By Chad Hills
Focus on the Family
Focus on the Family advocates abstinence education because it works. Really? Yes – and we have evidence that proves our claim. But first, some context.
Today it’s difficult for young people to comprehend sexual purity, much less put it into practice. Our present culture defines relationships as by-products of sexual performance, and its concept of “beauty” straddles a thin gray line between salacious exposure and soft porn. It also doesn’t help young adults that their parents and the culture encourage them to put education and career ahead of marriage and family, thus driving the average age of marriage well beyond the mid-20s.
But if you talk to young people, a gradual change is taking place.
They’re experiencing the aftermath of a sexual tsunami, and are sorting through the refuge left in the wake of sexually liberated parents. The fallout from broken, dysfunctional families is painful – a model they don’t want to replicate. Young men and women are searching for brighter futures and not so sure they want to follow the road map they’ve seen modeled and taught.

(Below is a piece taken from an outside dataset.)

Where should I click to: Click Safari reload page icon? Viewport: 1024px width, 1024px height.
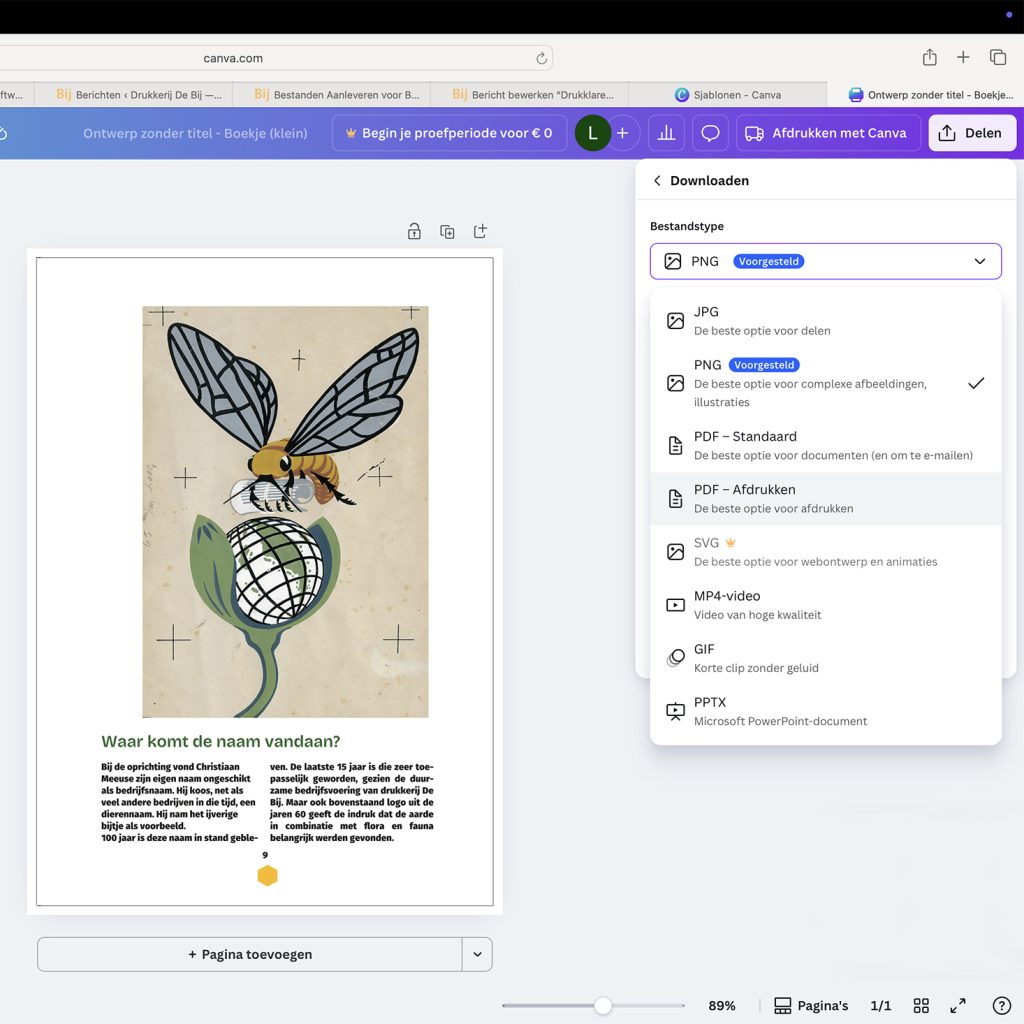541,58
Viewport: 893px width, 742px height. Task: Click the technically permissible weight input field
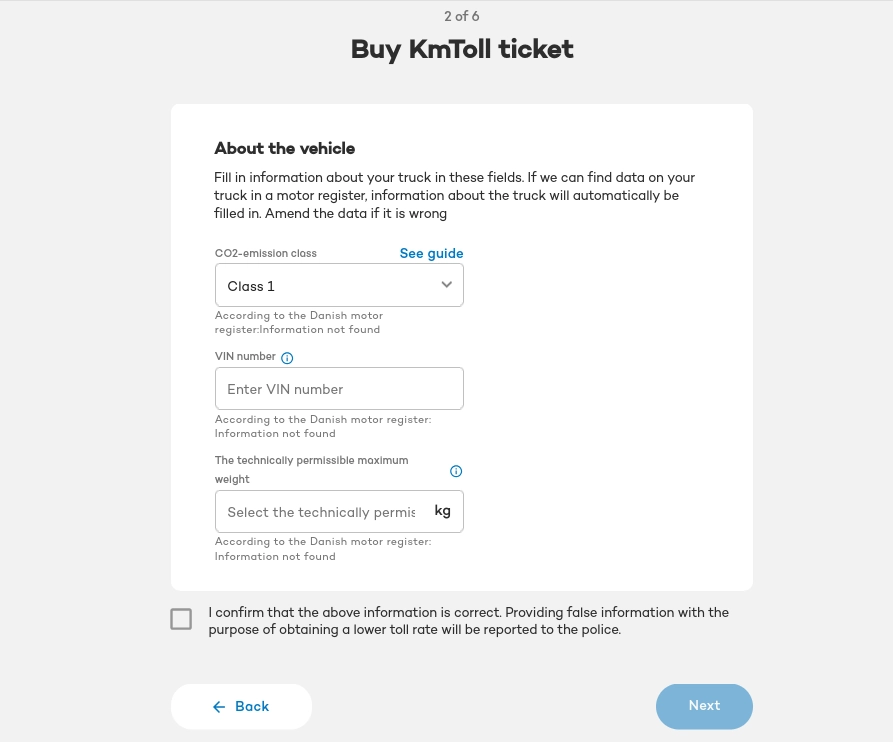coord(321,512)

Enter the findings of a landmark study published in the February 2010 Archives of Pediatric & Adolescent Medicine. This study of 662 high-risk, African-Americans in sixth and seventh grade offers the latest proof we have to add to our growing mountain of evidence that abstinence education works.
There are the four take-away points from this latest and hugely noteworthy landmark research. Students receiving abstinence-centered education:
-initiated sex less;
-had fewer sexual partners;
-(Hold your breath …) did not reduce their use of condoms among the sexually active;
-had more pronounced risk reductions than those receiving safe-sex and comprehensive sex education, which showed little difference compared to students receiving no formal sex education.
The study’s objective conclusion? “Theory-based abstinence-only interventions may have an important role in preventing adolescent sexual involvement.”
Abstinence-centered education is effective with this generation because it provides direction, character education and a guide for healthy living. It gives hope for a brighter future to those regretting their sexual involvement. It encourages parents to participate in and lead this discussion.
So it seems that while President Obama promised change to young America, his Administration is actually short-changing the next generation by de-funding abstinence-centered programs in our nation. Let’s hope our President lends more support to where the evidence is leading – because abstinence education works. Really!
Chad Hills is sexual health research and policy analyst at Focus on the Family.